US refining margins in red in most regions-report
Tuesday May 14, 12:05 PM EDT
NEW YORK, May 14 (Reuters) - U.S. refining profit margins fell below breakeven in most regions of the country last week, raising the specter of gasoline production cuts just as peak summer driving demand arrives, according to a report released Tuesday by Salomon Smith Barney.
Average U.S. gross refining margins dropped more than $1 a barrel to $2.50 a barrel during the week ended May 11, marking the fourth consecutive weekly decline due to high crude oil prices and relatively moderate prices for gasoline and distillates, according to Salomon Smith Barney's weekly margin report.
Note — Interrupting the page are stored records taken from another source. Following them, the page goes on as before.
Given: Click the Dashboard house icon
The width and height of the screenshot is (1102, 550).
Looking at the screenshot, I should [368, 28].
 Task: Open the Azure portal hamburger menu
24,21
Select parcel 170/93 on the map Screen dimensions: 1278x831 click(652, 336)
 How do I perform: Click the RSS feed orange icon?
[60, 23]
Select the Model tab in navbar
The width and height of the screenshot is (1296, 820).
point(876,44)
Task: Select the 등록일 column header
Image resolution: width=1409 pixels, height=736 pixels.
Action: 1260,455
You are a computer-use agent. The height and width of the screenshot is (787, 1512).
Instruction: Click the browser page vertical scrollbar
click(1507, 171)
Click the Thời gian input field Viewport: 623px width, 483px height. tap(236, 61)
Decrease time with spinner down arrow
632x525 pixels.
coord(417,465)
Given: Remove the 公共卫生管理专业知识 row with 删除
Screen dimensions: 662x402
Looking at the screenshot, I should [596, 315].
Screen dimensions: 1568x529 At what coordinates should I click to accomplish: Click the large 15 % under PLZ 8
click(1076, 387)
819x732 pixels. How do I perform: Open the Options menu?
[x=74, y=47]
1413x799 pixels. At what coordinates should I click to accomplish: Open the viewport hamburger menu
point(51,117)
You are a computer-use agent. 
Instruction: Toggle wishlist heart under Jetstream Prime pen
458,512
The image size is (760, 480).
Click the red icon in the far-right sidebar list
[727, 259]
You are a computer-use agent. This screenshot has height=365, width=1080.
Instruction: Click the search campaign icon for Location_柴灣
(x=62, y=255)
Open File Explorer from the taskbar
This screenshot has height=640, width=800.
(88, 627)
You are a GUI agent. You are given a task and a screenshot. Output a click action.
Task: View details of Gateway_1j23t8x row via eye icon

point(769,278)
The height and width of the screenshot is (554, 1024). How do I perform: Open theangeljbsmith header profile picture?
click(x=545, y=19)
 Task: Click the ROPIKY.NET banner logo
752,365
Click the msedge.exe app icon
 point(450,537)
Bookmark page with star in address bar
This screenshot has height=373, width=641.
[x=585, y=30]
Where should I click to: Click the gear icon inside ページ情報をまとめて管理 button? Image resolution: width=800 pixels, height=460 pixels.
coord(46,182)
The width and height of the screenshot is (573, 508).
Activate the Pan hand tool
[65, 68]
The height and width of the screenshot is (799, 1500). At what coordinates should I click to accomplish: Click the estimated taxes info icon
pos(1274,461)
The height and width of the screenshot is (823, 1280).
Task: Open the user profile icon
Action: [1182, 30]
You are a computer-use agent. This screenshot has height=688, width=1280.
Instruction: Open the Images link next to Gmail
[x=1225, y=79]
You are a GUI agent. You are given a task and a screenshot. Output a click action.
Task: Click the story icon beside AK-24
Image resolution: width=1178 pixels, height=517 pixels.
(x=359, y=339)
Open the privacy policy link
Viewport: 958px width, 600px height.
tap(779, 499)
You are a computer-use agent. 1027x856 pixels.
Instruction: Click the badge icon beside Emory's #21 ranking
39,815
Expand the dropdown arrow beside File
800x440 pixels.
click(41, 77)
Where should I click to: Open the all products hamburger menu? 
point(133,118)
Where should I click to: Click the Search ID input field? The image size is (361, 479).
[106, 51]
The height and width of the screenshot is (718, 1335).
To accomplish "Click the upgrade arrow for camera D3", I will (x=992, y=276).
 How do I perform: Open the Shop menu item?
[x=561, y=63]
Gross margins exclude normal operating costs for a refinery, which vary from region to region. When operating costs exceed the gross profit margin, refiners are operating at below their break-even point.
The weakest margins are on the East Coast for Brent-based production at $1.40 a barrel, while the highest are in the Midwest at $4.40 a barrel, according to the report.
Refining margins in all production regions, except for the Midwest, were below breakeven, including the normally profitable California market, which dipped to "the lowest level on record," according to the report.
The gloomy refining landscape has fostered fears that U.S. oil firms will reduce fuel production in the coming weeks, just as summer travelers fill up their tanks for road trips.
Orion Refining Corp. last week announced it cut back production at its 155,000 barrel per day (bpd) Norco, Louisiana, refinery to roughly 50 percent for the rest of May -- sparking concern that other refiners in the Gulf Coast hub will soon follow suit.
Meanwhile, oil products traders in the Northeast said this week that both Valero Energy Corp. (VLO) and Phillips Petroleum Co. (P) were planning to reduce production at their New Jersey refineries due to particularly poor margins for running European Brent crude oil.
Both Phillips and Vero declined comment on the reports.